Wednesday, January 23, 2008

baby acne


baby acne, originally uploaded by Reid Pierce.

Time to bust out the Clearasil. BABY ACNE strikes again. Poor Arden. Fortunately she's too sleepy to notice that she has the complexion of a 13 year old. It brings out the Mommy Dearest in me - just when she's ready for her big introduction to society, I want to sequester her for a few more weeks, because - gasp - she's not PERFECT! I find myself compelled to point out to strangers in the grocery store that, yes, my daughter's face is covered with the most pop-able constellation of whiteheads you've ever seen. The pinkie fingernail on my right hand has grown disproportionately long compared to its mates (primarily because all the other nails tend to break before I get around to cutting them). I find this "Coke Nail" useful for picking at my children's eyes, ears and noses. I have to refrain myself from popping my daughter's cute little zits - but I can't stop thinking about how much fun it would be!

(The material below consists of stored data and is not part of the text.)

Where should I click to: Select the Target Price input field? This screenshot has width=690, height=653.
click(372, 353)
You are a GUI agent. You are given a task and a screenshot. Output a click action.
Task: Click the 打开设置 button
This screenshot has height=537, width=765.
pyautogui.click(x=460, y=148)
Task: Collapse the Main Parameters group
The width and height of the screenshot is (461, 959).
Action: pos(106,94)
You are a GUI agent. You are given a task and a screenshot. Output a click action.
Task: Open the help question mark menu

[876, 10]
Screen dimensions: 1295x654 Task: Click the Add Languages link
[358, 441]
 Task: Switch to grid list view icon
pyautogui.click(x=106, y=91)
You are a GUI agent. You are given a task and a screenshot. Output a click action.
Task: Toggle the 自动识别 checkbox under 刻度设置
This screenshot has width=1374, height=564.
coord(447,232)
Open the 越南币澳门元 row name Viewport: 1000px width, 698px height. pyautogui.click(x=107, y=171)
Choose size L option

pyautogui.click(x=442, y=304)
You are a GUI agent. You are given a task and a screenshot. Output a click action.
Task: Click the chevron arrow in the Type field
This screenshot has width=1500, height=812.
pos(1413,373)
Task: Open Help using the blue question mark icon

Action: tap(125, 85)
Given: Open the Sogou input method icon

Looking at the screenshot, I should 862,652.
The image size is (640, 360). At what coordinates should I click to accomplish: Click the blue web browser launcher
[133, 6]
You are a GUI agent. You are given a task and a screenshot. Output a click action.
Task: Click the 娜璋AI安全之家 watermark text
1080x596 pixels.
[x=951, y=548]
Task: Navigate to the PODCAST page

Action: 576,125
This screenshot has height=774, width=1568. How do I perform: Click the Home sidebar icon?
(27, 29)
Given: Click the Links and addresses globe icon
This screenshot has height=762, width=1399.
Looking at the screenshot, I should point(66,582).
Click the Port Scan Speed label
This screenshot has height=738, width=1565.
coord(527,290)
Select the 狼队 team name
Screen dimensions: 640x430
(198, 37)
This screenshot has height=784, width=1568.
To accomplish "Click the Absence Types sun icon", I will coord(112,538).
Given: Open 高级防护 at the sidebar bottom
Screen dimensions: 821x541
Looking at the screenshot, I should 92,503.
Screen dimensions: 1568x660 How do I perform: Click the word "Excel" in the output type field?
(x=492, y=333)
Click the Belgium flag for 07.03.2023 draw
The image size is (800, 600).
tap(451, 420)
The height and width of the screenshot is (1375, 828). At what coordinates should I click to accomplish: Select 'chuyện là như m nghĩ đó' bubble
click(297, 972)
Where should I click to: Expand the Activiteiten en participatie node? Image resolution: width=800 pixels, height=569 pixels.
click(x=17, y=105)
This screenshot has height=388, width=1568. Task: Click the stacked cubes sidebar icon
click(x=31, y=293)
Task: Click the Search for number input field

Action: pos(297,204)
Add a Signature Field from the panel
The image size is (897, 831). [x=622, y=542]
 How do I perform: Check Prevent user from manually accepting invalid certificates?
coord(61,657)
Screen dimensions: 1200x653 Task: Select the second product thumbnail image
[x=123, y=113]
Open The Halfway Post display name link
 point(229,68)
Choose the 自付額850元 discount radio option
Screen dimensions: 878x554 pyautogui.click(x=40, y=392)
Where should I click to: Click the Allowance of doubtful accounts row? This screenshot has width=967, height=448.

Scott and I were treated to the most delectable chicken pot pie tonight, delivered hot from the oven by our friend Susan. I scooped myself a giant serving and sat down with a stack of magazines, thinking that we would catch up on our reading while our newborn slept quietly in her bassinet and our 18-month-old peacefully ate his chicken and noodles in his high chair next to us. Clearly, I was on crack. Seven minutes later, two bites into my slice of pie, I am sitting at the table jiggling a fussy Arden in my left arm while Sawyer is using his plastic wagon as a step stool to climb into my lap. Only it has wheels and has rolled out from under him, leaving him suspended like a bridge between it and my thigh. I am attempting to hold him up with my right arm, looking longingly at my potpie and my magazine. Both children start wailing in unison, and I look across the table at my husband - who is staring back at me with saucer-wide eyes - and it hits me: 'Oh my God, we have TWO children.'

4 comments:

Anonymous said...

Haha, the saucer-wide eyes! I get those pretty often from across my table, too. Like, "holy #$%! what have we done"?

Afternoon Stache said...

i know it's not the same thing, but i had a very similar realization a while ago while I was walking Raleigh and Taylor simultaneously in two different directions. omg, we have TWO dogs.

Sarah Q said...

some of us are cursed with pizza face still into our 30s.Sigh. Vanity.

Unknown said...

Got piety with the baby, she experience having acne early without knowing. You need to clear all those up knowing that baby's skin are really that sensitive.